Equipes do Consórcio Três Rios acompanham produtores e verificam cumprimento do contrato
Divulgação
Nas próximas semanas, 33 produtores que haviam ficado em uma lista de espera devem ingressar no programa. A iniciativa recebeu um aporte adicional de R$ 2,5 milhões do governo paulista.
Segundo a Confederação Nacional de Municípios (CNM), há 190 consórcios intermunicipais no país com atuação em meio ambiente. O Sudeste concentra a maioria deles. Ao todo, são 2.500 municípios consorciados, que se beneficiam de ganho de escala, troca de experiências, compartilhamento de equipe técnica especializada e maior articulação política com a formação dessas alianças.
— Há um esforço de pensar novos instrumentos e atualizar outros com o objetivo de conservar e restaurar florestas. Isso deixou de ser uma pauta só ambiental e tem se tornado parte da agenda urbana — afirma a analista regional de biodiversidade do ICLEI – Governos Locais pela Sustentabilidade, Luísa Acauan Lorentz.
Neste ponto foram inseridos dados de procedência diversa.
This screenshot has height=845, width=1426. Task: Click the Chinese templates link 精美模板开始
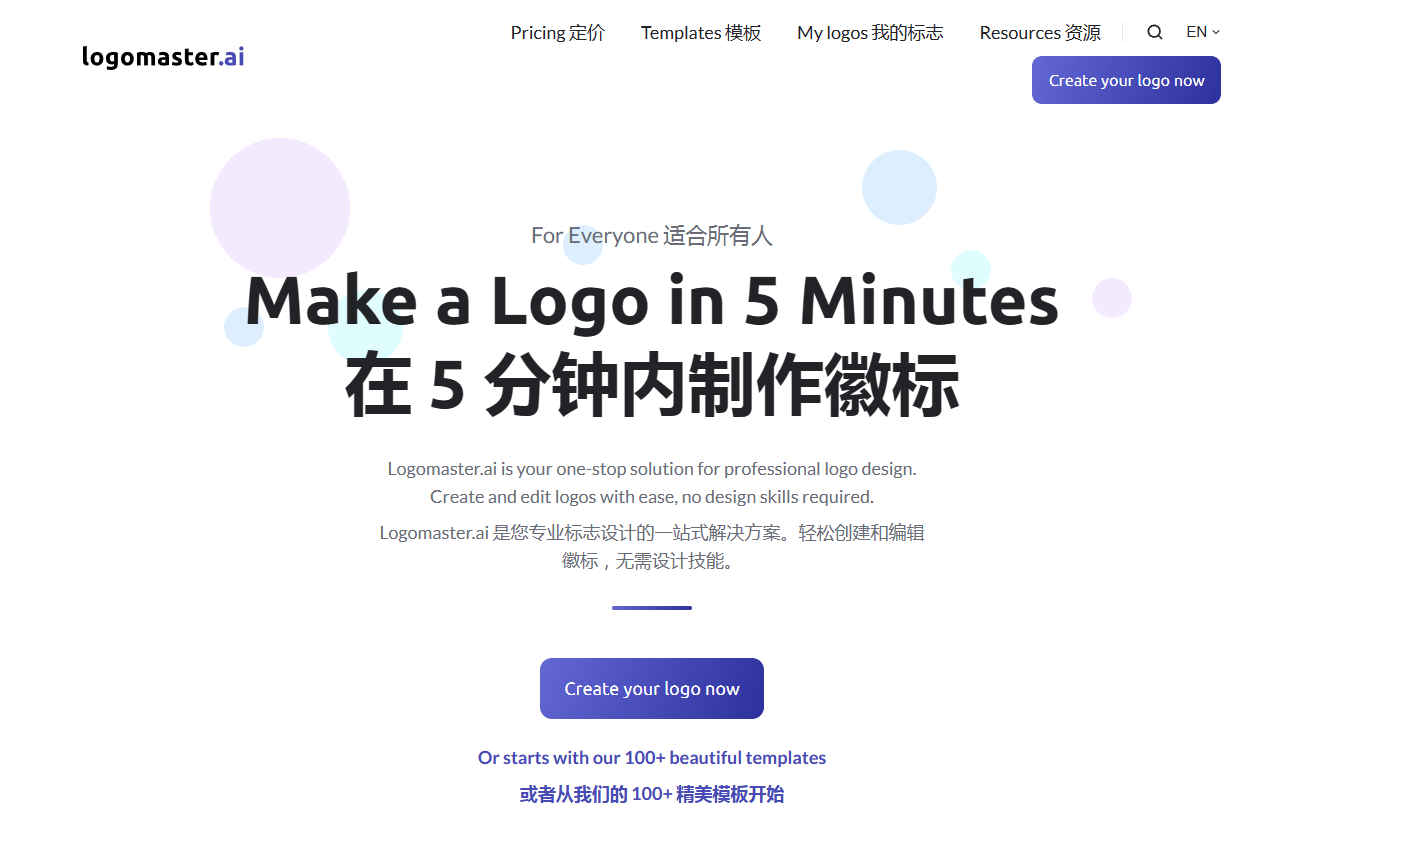(x=651, y=794)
Na Bahia, o Consórcio Intermunicipal da Mata Atlântica (CIMA), composto por 12 municípios do sul do estado inseridos no bioma, é conveniado ao Programa Estadual de Gestão Ambiental Compartilhada (GAC), que visa ampliar a capacidade das prefeituras para a gestão ambiental. Técnicos do GAC assessoram os municípios em atividades de licenciamento (incluindo autorização para agricultura e pecuária) e fiscalização — de desmatamentos e queimadas, por exemplo —, ambas de responsabilidade municipal. O suporte inclui ainda elaboração de pareceres e relatórios, capacitação de equipes e apoio na otimização de processos.
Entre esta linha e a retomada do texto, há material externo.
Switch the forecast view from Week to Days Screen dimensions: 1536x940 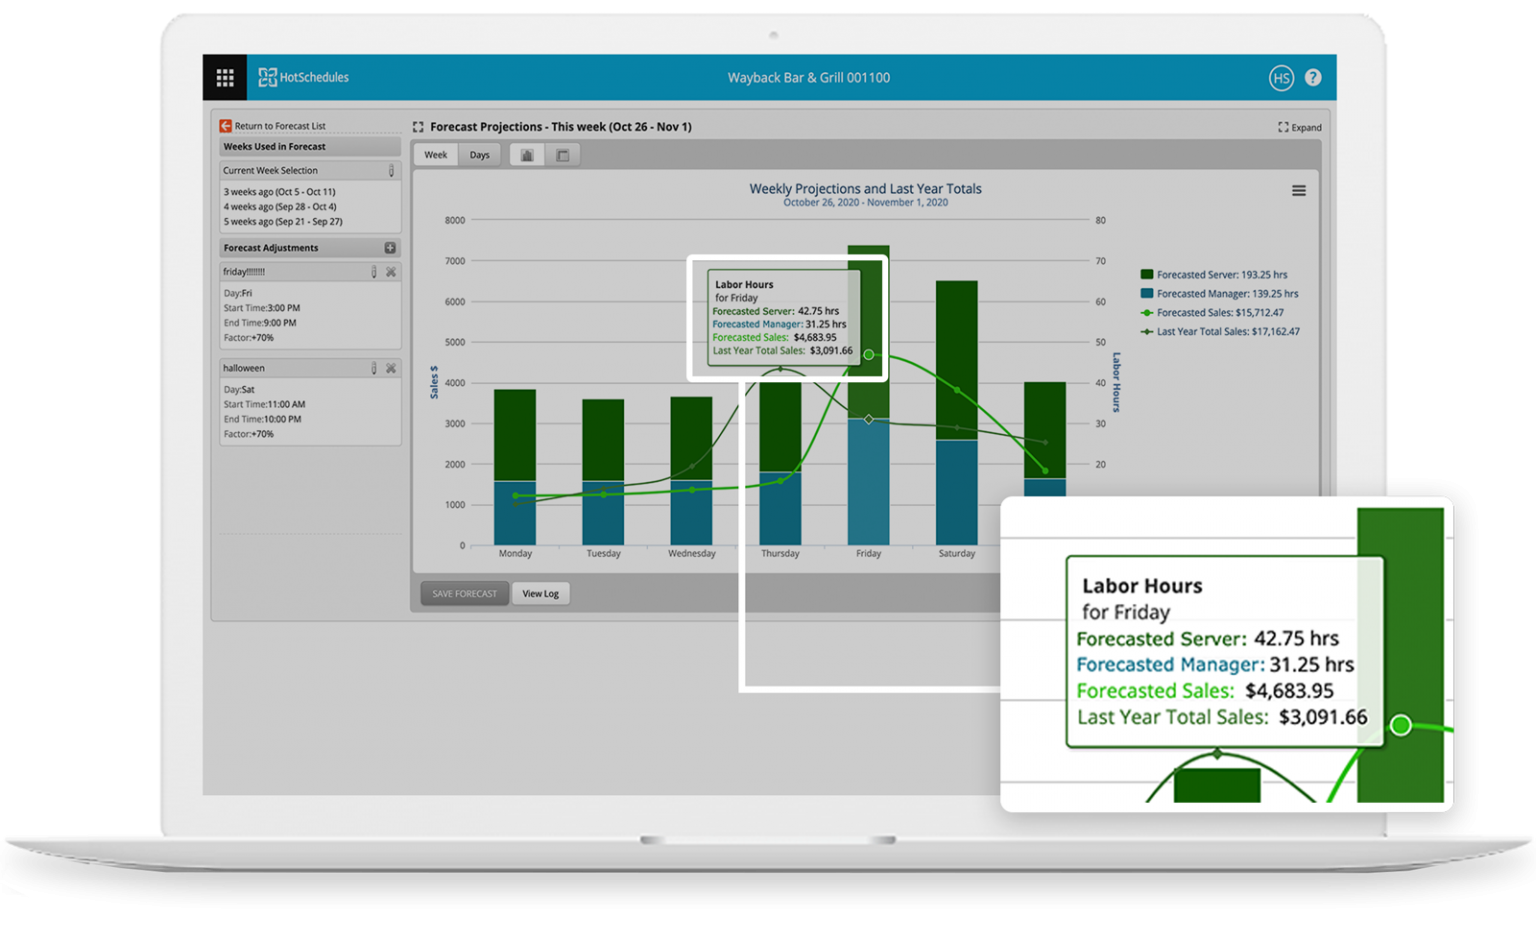(x=479, y=154)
— Um dos problemas é a existência de lixões próximos a nascentes de rios. Para resguardar a água de contaminação, auxiliamos as prefeituras na gestão de resíduos sólidos, e algumas já estão fazendo o descarte em aterros sanitários. A meta é implantar isso em todos os municípios do consórcio — diz Lucélia Berbert, agrônoma do programa.
Conhecimento de políticas
De acordo com o presidente da CNM, Paulo Ziulkoski, a governança multinível, caracterizada pela interação entre diferentes esferas de poder, é crucial para a obtenção de resultados mais efetivos:
— O poder municipal é quem melhor conhece o território onde essas políticas serão implementadas e entende de forma prática as particularidades locais.
Um estudo da CNM em todo o Brasil, entre dezembro de 2023 e janeiro de 2024, revelou que apenas dois em cada dez gestores municipais consideram seus municípios preparados para eventos climáticos extremos. Mais de 90% dos que relatam não estar preparados afirmam que o motivo é a falta de recursos financeiros. Além disso, menos de 50% receberam alguma capacitação sobre mudanças climáticas.
No sul de Minas Gerais, seis municípios formalizaram, em 2024, o Consórcio Ambiental Altos da Mantiqueira, para tratar de questões relacionadas ao meio ambiente. A proposta é promover a cooperação para facilitar soluções — como realizar licitações via consórcio, evitando que cada prefeitura abra um processo — e o intercâmbio de experiências.
O consórcio se prepara para elaborar projetos e captar recursos que viabilizem a implementação deles.
— Optamos por trabalhar a pauta de maneira exclusiva. Se municípios pequenos não se unirem, tudo se torna mais difícil — frisa o presidente Paulo Henrique Pinto Monteiro (PODE), que também é prefeito de Itanhandu, um dos municípios consorciados.